> Task directions
Return every line below that contains the word "should".

[Begin Material]

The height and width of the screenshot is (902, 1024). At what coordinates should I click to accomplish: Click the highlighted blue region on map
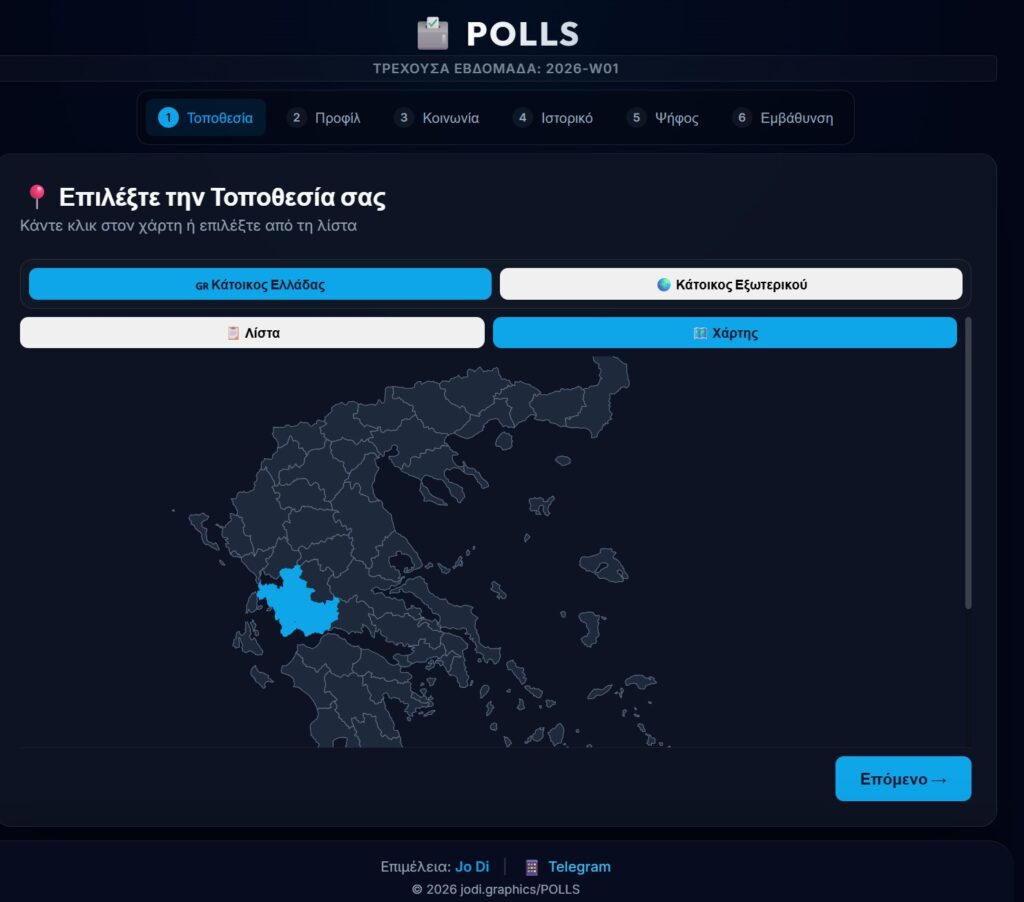pyautogui.click(x=298, y=602)
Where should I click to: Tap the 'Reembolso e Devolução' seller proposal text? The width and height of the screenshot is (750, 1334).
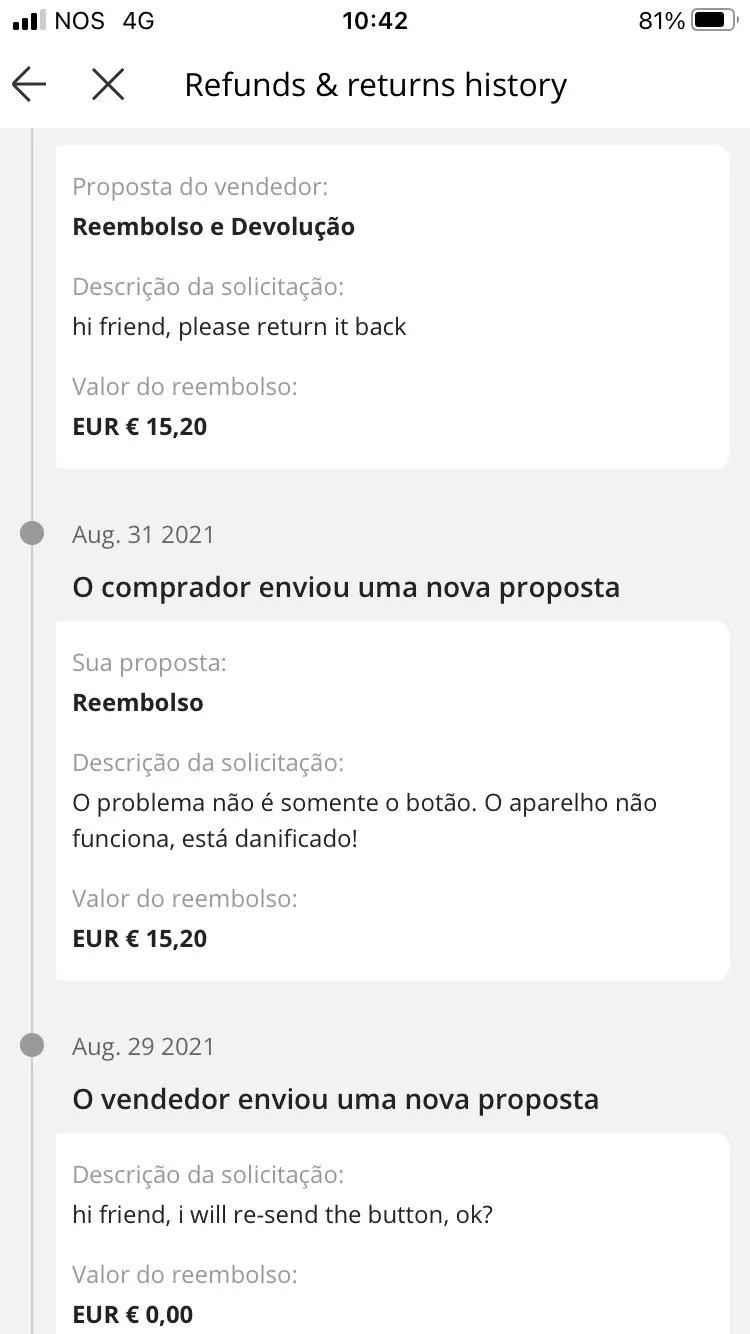(213, 227)

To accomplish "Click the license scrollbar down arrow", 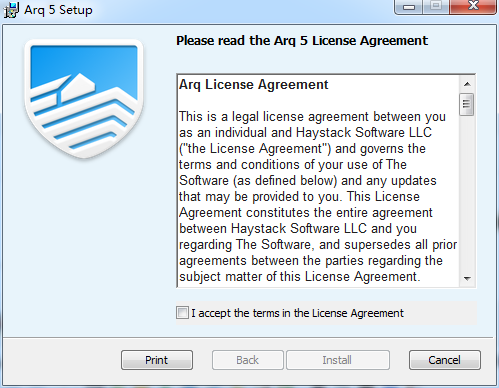I will pos(467,278).
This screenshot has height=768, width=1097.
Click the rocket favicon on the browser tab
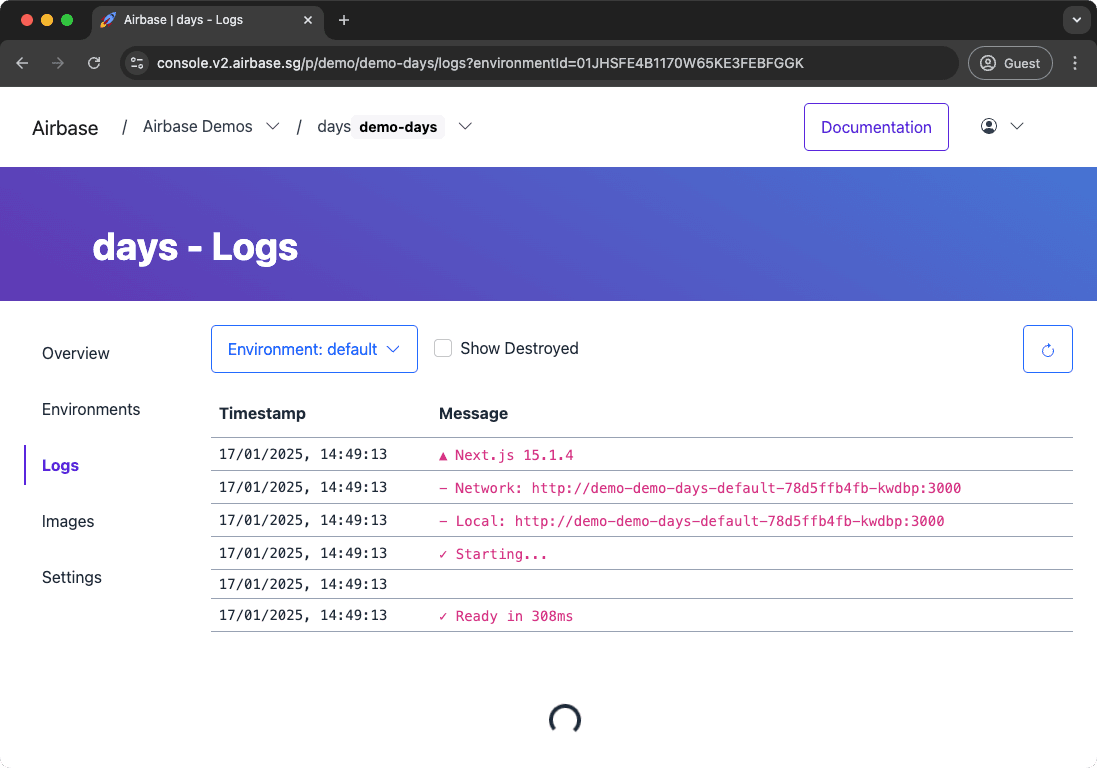[107, 19]
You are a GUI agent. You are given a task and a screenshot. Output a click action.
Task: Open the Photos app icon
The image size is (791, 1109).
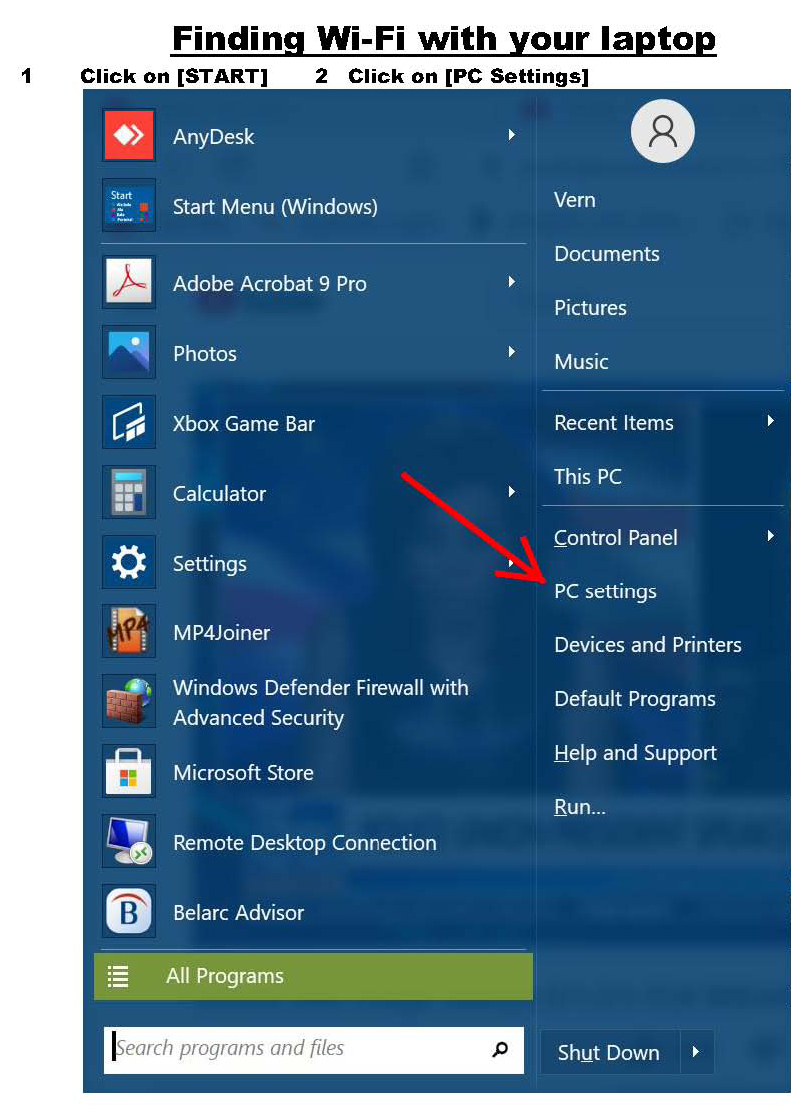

[End Material]

> Answer in full
The height and width of the screenshot is (902, 1024). At what coordinates should I click to accomplish: Click the highlighted blue region on map
Where should I click to: Tap the 'Reembolso e Devolução' seller proposal text? The width and height of the screenshot is (750, 1334).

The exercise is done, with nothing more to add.